What part of collective memory fuels some of this iconic bead work, rug design, totems that are also evident in other global cultures such as Africans, Aboriginal, India, Middle Eastern, and Asian countries?

Defeating myths of cultural determinism
Using mathematics to bridge cultural gaps
Making cultural capital more available to its owners (individuals) Educational capital
Looking at new forms of hybridity for learning Peace and social justice efforts
Environmental sustainability

Making contributions to mathematics, and inspirations Challenges:

Not all modeling of culture involves translation of indigenous or vernacular knowledge. Ethnomath: provide more evidences of application of knowledge Interesting concept over cultural ownership of whose holds on to authentic cultural heritage for example, Shawnee Native Americans. Alternative methods for kids to go from consumers to producers, makers by apply the discovery as a learning method.

Take a look at Ron presentation at TED.COM

GLIDE10: Fabiola Berdiel + Cynthia Lawson Development through Empowerment, Entrepreneurship, and Design.

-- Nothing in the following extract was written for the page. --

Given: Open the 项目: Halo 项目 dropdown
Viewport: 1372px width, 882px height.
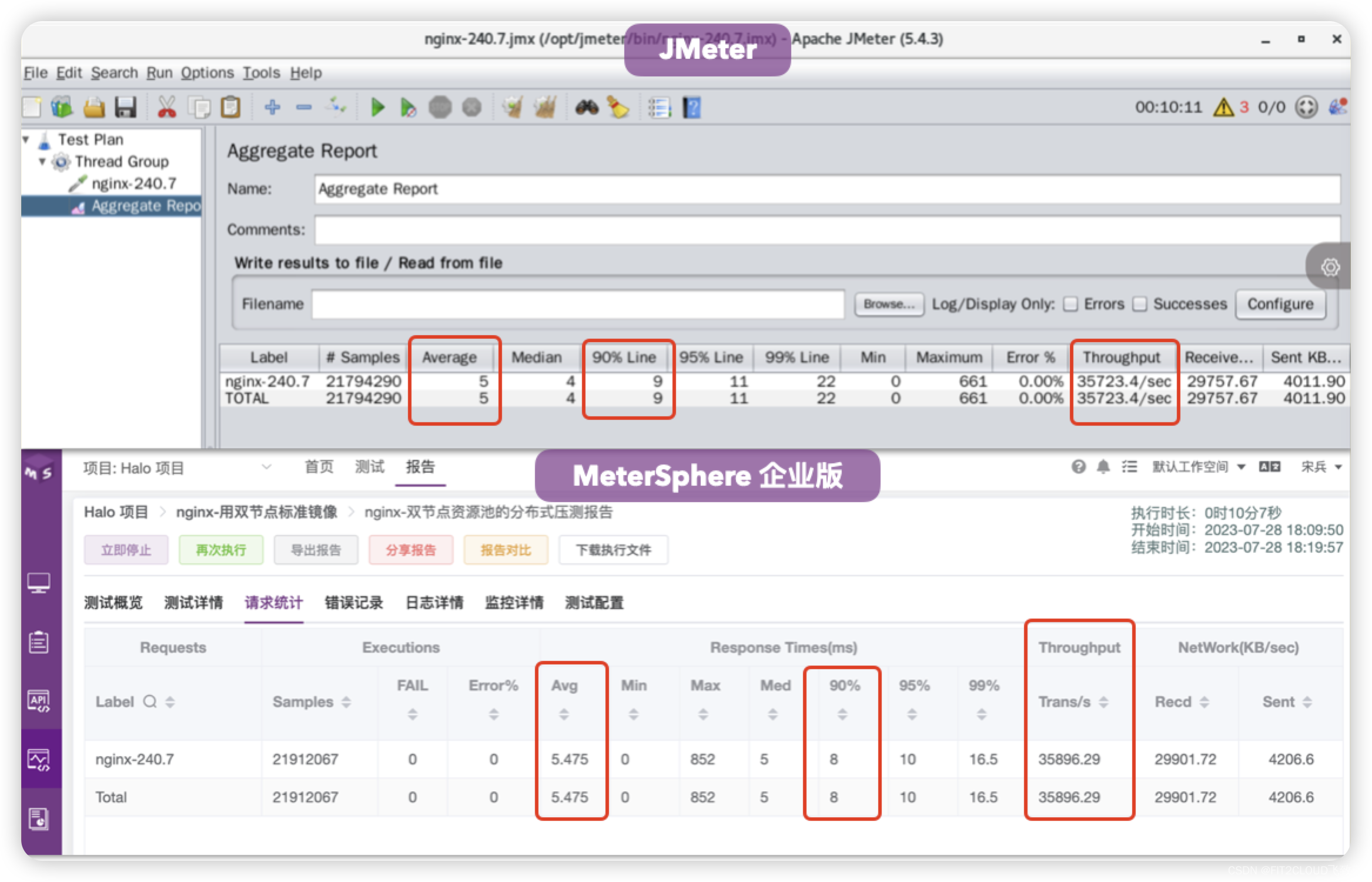Looking at the screenshot, I should point(176,468).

GLIDE10: Fabiola Berdiel + Cynthia Lawson Development through Empowerment, Entrepreneurship, and Design presenters brings us up-to-date on Parsons School of Design ongoing mission of incorporating social responsibility in to learning processes as applied to several design disciplines such as product, architecture and more.

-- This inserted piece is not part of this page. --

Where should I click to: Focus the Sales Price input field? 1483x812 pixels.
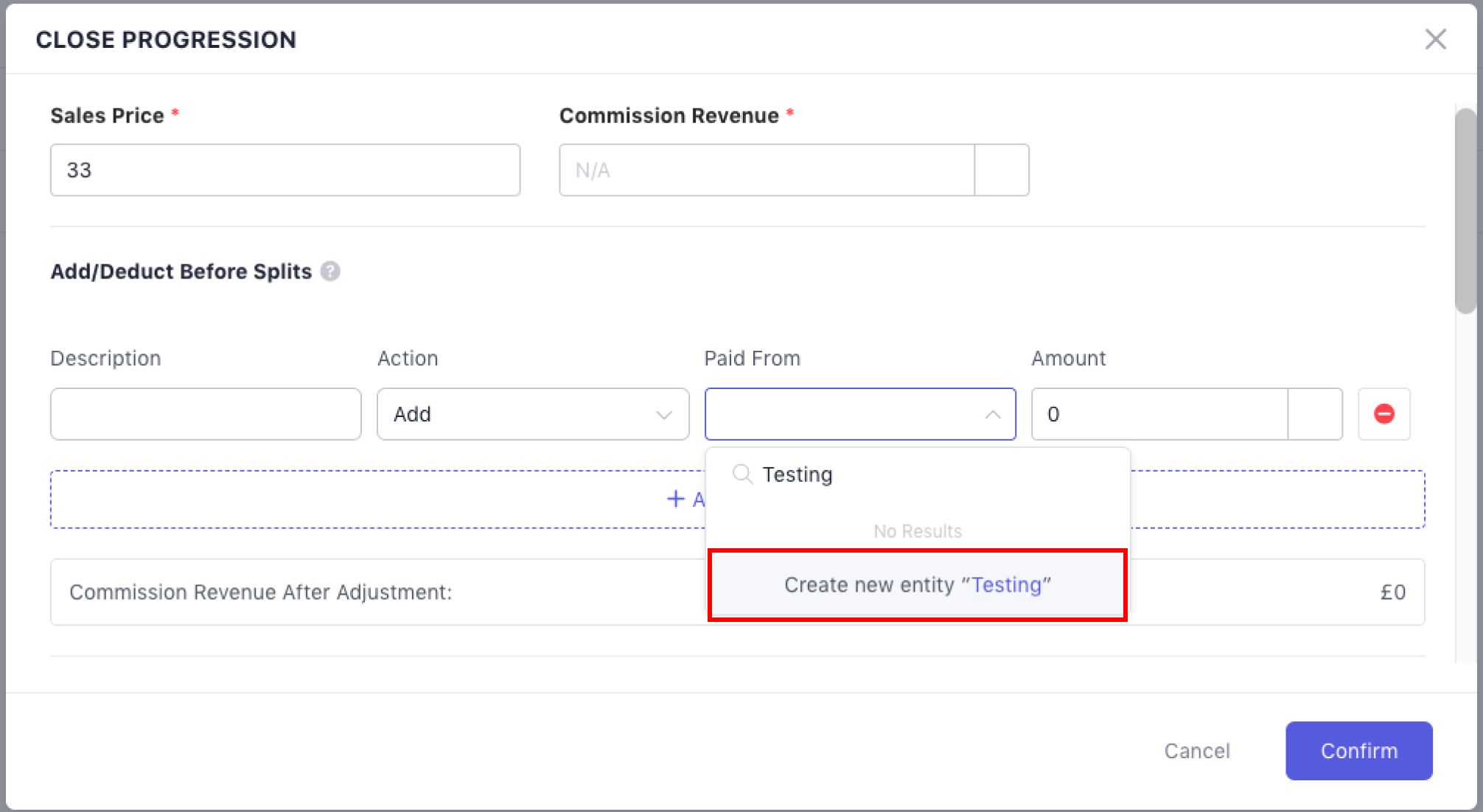(x=285, y=170)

One great aspect of Parsons School of Design  program is there hybridity of bringing students together from various disciplines to share information to build stronger coherent knowledge bases. The challenge is instructors function as facilitators, this mode of teaching forces the students to take a more interactive role to immerse themselves fully in there projects, and learn new platforms of studying beyond formal and informal methods of learning.  Students also have the opportunity to acquire primary research through traveling to developing/emerging  countries and explore various modes of practices while interacting with local people,  investigating new materials and methods to enhance new ways of design thinking. This provides the student with practical and hands-on experiences to build a diverse dialog rooted  in social and cultural constructs not available by just sitting in a classroom or surfing the internet.


I’m curious how the outcomes are measured by the students each semester? When the students interact with other cultures through travels, how does this figure into the collaborative process? How do these other ethnic cultures respond to the presences of your students?

I love the concept of students taking on the role of facilitators as a shared experience with this projects. How does this method evolve from semester to semester? Do the students view themselves as real agents of change? If so what are some of the outcomes?

What are the draws backs of the participatory process in this model of learning?

For more information click on:

GlIDE10: Justine Hsueh/integration of green design and visual typography

Justine presents signboard communication in Asia. Objective is to improve technology design in the future, through better design and visual typography by integrating green design concepts.

What is phenomenology and phenomenography?

How will Justine apply theories of postmodernism to her research? Last year while visiting Macao, and Hong Kong, Beijing I was able to experience the density of signboards on many streets.

How are signboards in Asian countries different than the busy exterior signage in NYCs Time Square?

Below images from my travels last January to Beijing, Hong Kong and Macao the streets are brilliantly lite-up with signboards. One thing to consider is the amount of energy generated to keep these signs glowing day and night. Brilliant concept Justine’s offers alternative materials such as legos parts, old computer boards, and small car toys to develop more efficient signboards.

She offers interesting keyword: bricolage as main methodology.